# Can an integral that is a variable of itself be solved?

1. Oct 7, 2011

### kmarinas86

Under the assumption that the voltage is $V_f\left(1-e^{-\frac{t}{RC}}\right)$, where $V_f$ is the final voltage, how would I determine the relationship between current $I$ and time $t$?

$$I = \int_0^T \frac{V_f\left(1-e^{-\frac{t}{RC}}\right) - RI}{L} \,dt \,$$

$L$ the magnetic inductance, $R$ the resistance, and $C$ the capacitance, are constants.

How would I plot current $I$ as a function of time $t$? (The only variables here are $I$ and $t$.) Let's assume initial conditions of $I=0$ and $t=0$. My problem here is that the variable I am trying to calculate is a variable inside the integral that is used in deriving the variable itself! How are such problems handled? Any help is appreciated!

2. Oct 7, 2011

3. Oct 7, 2011

### SammyS

Staff Emeritus
So, I take it that you mean that $\displaystyle I(T\,) = \int_0^T \frac{V_f\left(1-e^{-\frac{t}{RC}}\right) - RI(t)}{L} \,dt\,.$

Differentiate both sides w.r.t T and solve for I'(T). See if you can integrate the result to get I(τ).

4. Dec 1, 2011

### Simon Bridge

OP has a related question in this other post.

note:
$I=\int RI.dt$ - differentiate both sides gives

$dI/I = R.dt$

... what was the problem?

Aim of the exercise
In the forum thread, which quantities are said to be constants? The material has no connection to the forum thread above.

Collected material
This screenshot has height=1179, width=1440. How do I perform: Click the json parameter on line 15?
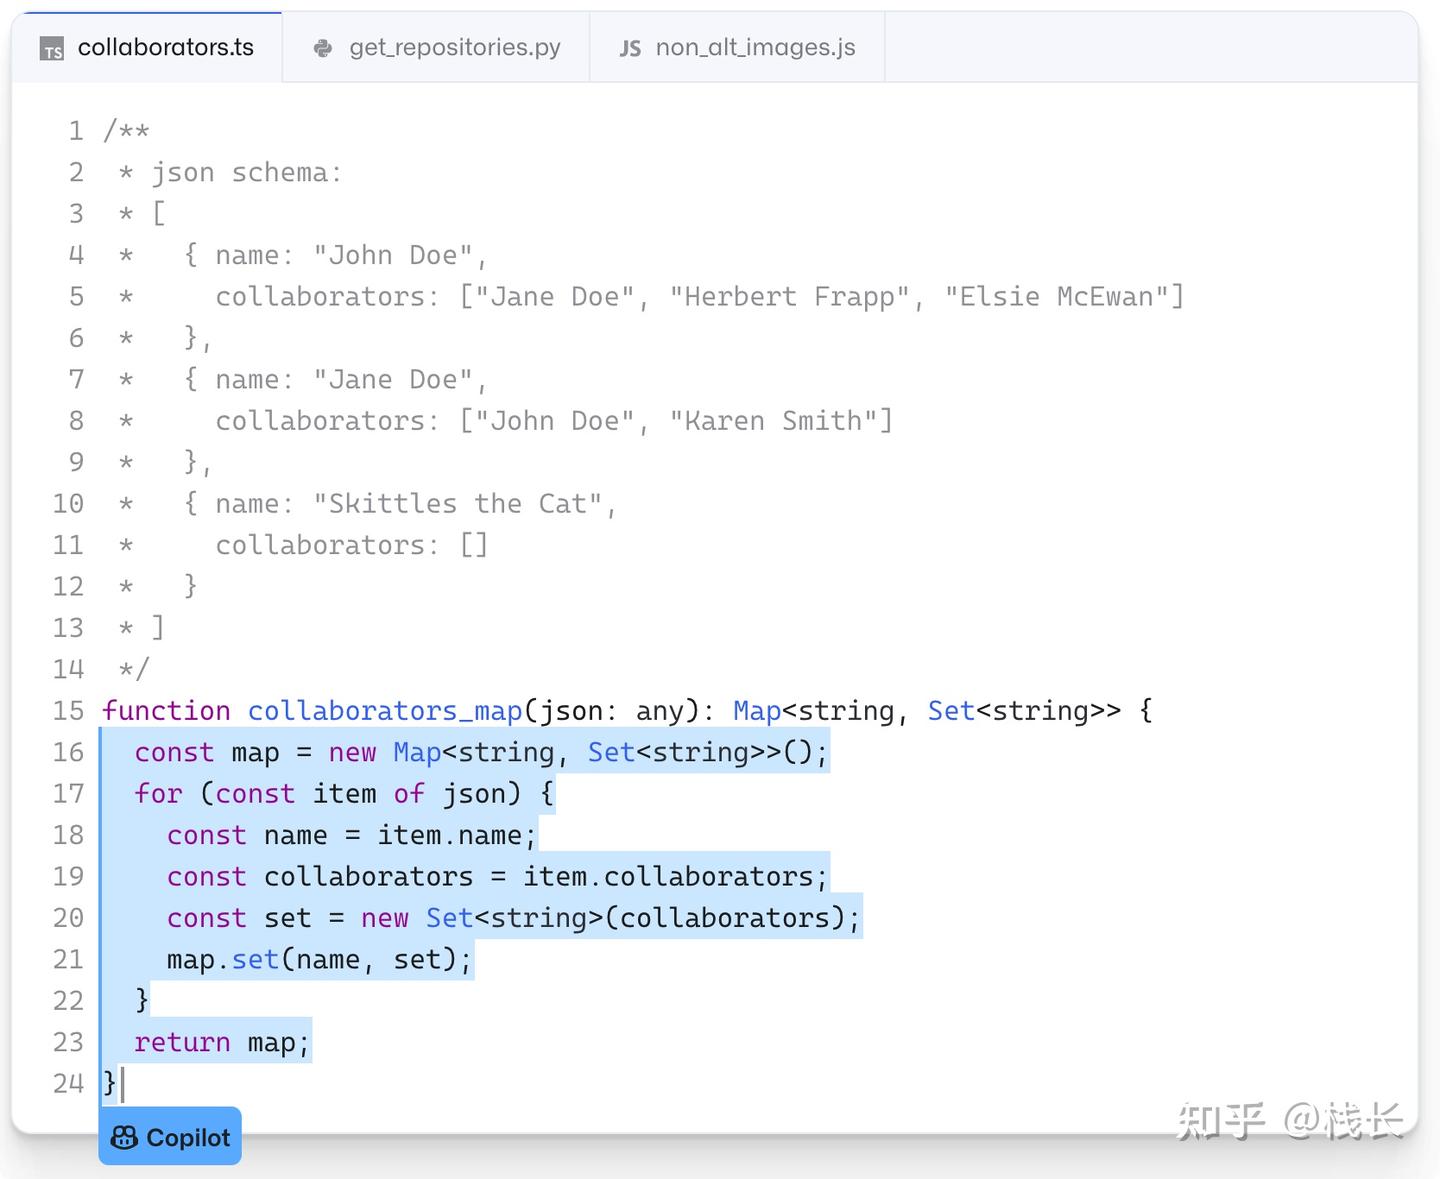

Task answer
The magnetic inductance L, the resistance R, and the capacitance C.